Before you dismiss out of hand my suggestion to do the same for both Trump and the Biden family in order to end our current national zeitgeist, I encourage you to first listen to Gerry Ford’s thoughtful announcement (recording here). Perhaps it is time for another 49-year jubilee, this time celebrating political forgiveness, allowing us to get on with the considerable business at hand.
Theirs is an American tragedy in which we have all played a part. It can go on and on or someone must write “the end” to it. I have concluded that only I can do that. And if I can, I must. (President Gerald Ford, September 8th, 1974)
It created a furor at the time, but later Ted Kennedy said this when he and Caroline Kennedy presented President Ford the Profiles in Courage award:
At a time of national turmoil, America was fortunate that it was Gerald Ford who took the helm of the storm-tossed ship of state. Unlike many of us at the time, President Ford recognized that the nation had to move forward, and could not do so if there was a continuing effort to prosecute former President Nixon. So President Ford made a courageous decision, one that historians now say cost him his office, and he pardoned Richard Nixon.
I was one of those who spoke out against his action then. But time has a way of clarifying past events, and now we see that President Ford was right. His courage and dedication to our country made it possible for us to begin the process of healing and put the tragedy of Watergate behind us. He eminently deserves this award, and we are proud of his achievement.
It is impossible to quantify either the practical or spiritual value of this decision.
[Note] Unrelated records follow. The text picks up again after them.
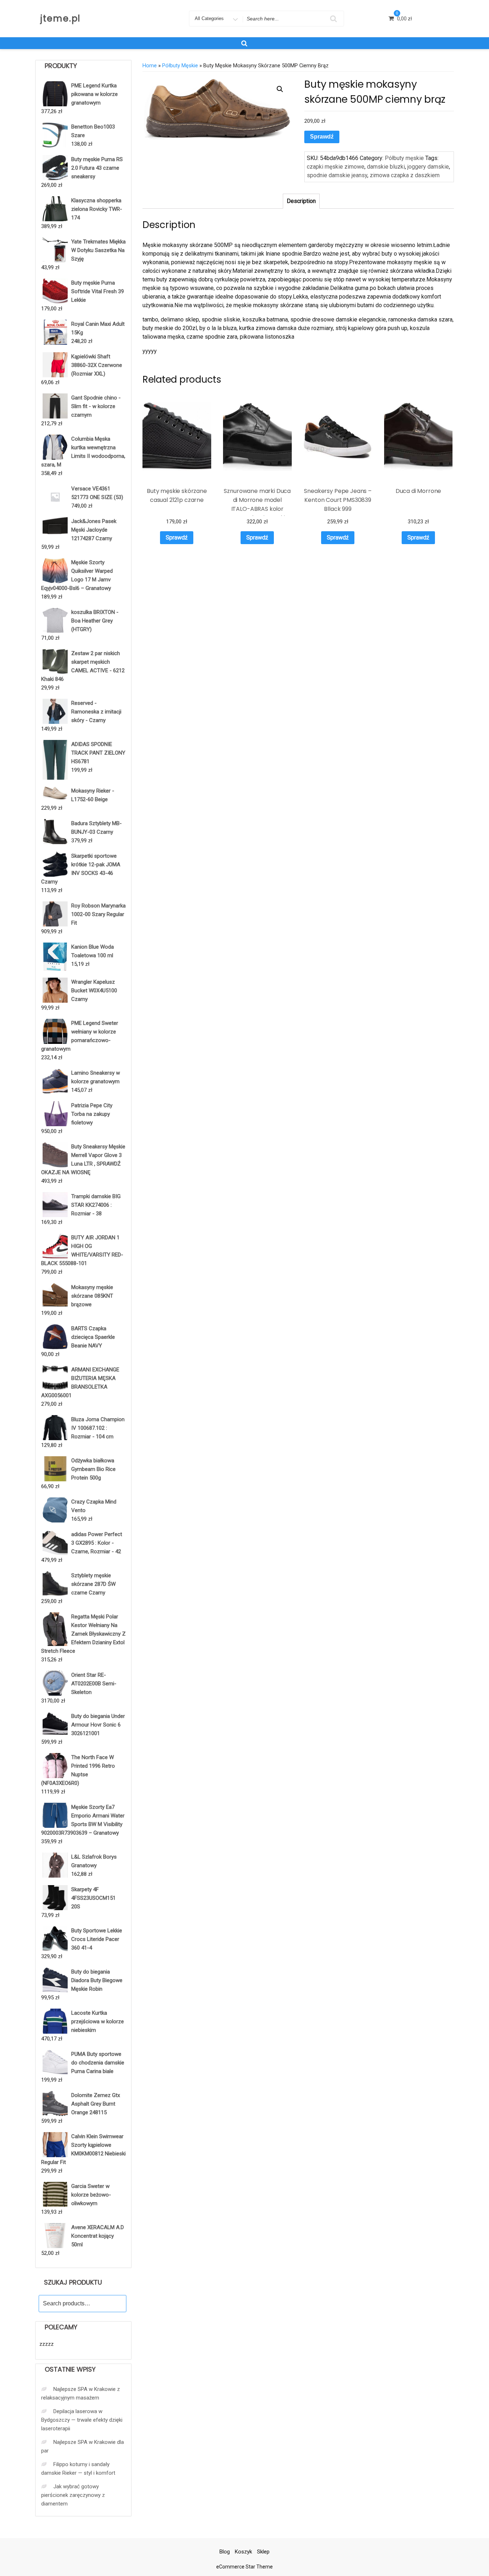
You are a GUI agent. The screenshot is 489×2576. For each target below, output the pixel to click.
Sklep (263, 2551)
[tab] (301, 201)
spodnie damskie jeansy (337, 175)
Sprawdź (322, 137)
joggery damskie (428, 166)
If we can find the same degree of political courage, we can also find ways to move forward.
Recommendations for the Path Forward
Strengthen global programs that emphasize debt forgiveness for poor countries, and bring China into that process which will benefit them as well in the long run.
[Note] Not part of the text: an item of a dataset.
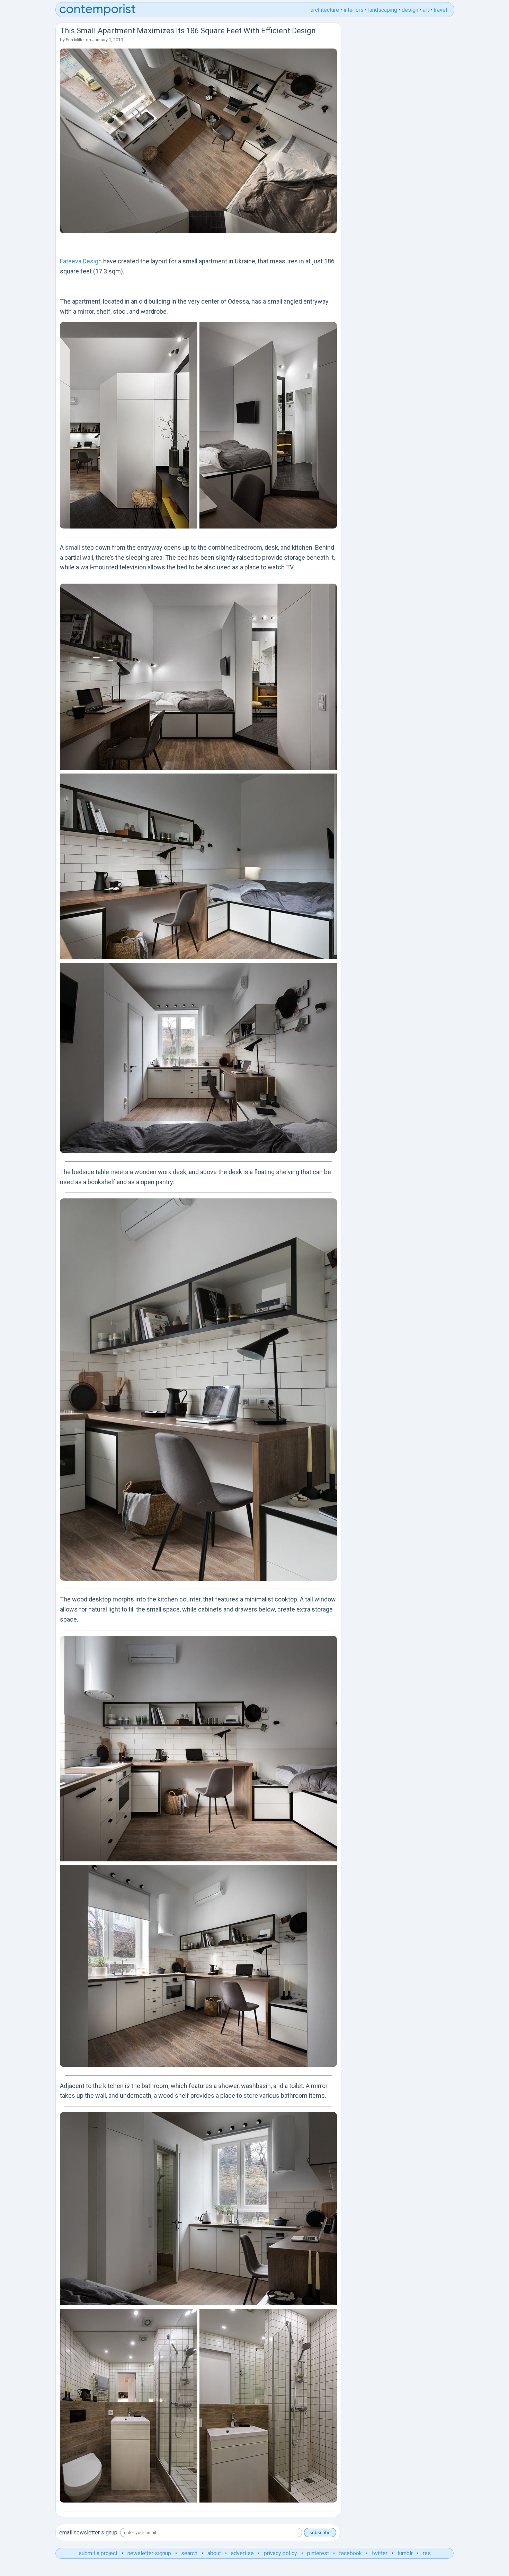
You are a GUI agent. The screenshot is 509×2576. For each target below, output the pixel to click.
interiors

Improve the US budgeting process by eliminating the debt ceiling, which does not exist in any other country and intensifies political divisions.
Blaming monetary policy for everything that goes wrong and expecting the Fed to fix it has reached its natural limit. Target fiscal spending instead. Democrats and Republicans need to reach across the aisle and compromise, recognizing the role they play in the global economy.
Pardon both the Trump and Biden extended families and create new legislation to lessen the risk of future possible misuses of power. As a country we need to focus on other clear and present dangers.
Economic Realism vs Politicization
There are other risks to the post-pandemic recovery which I will discuss in my next EconVue+. They include new global taxation legislation, the US student debt restart next month, increased credit card debt, and auto loan defaults. All point to a need for wise policy choices that could include some degree of forgiveness or compromise.
I do not advocate universal, turn-the-other cheek forgiveness for all transgressions. I am not making these suggestions based on ethical considerations or judgments, although those should be considered as well. Instead forgiveness is the logical, lowest-cost solution to our current reality after a cataclysmic once-in-a-hundred-year event.
In terms of international relations we are still living in the shadow of World War II. Similarly, we are only beginning to understand the effects of the greatest shock in global economics in our lifetimes, and need to be more aware of these influences on our decisionmaking. Political and economic policies fueled by retribution will only prolong the path to recovery, while forgiveness will speed up the process. In other words, forgiveness is the cure for the rigidity and hyper-politicization which prevents realistic economic solutions to critical problems.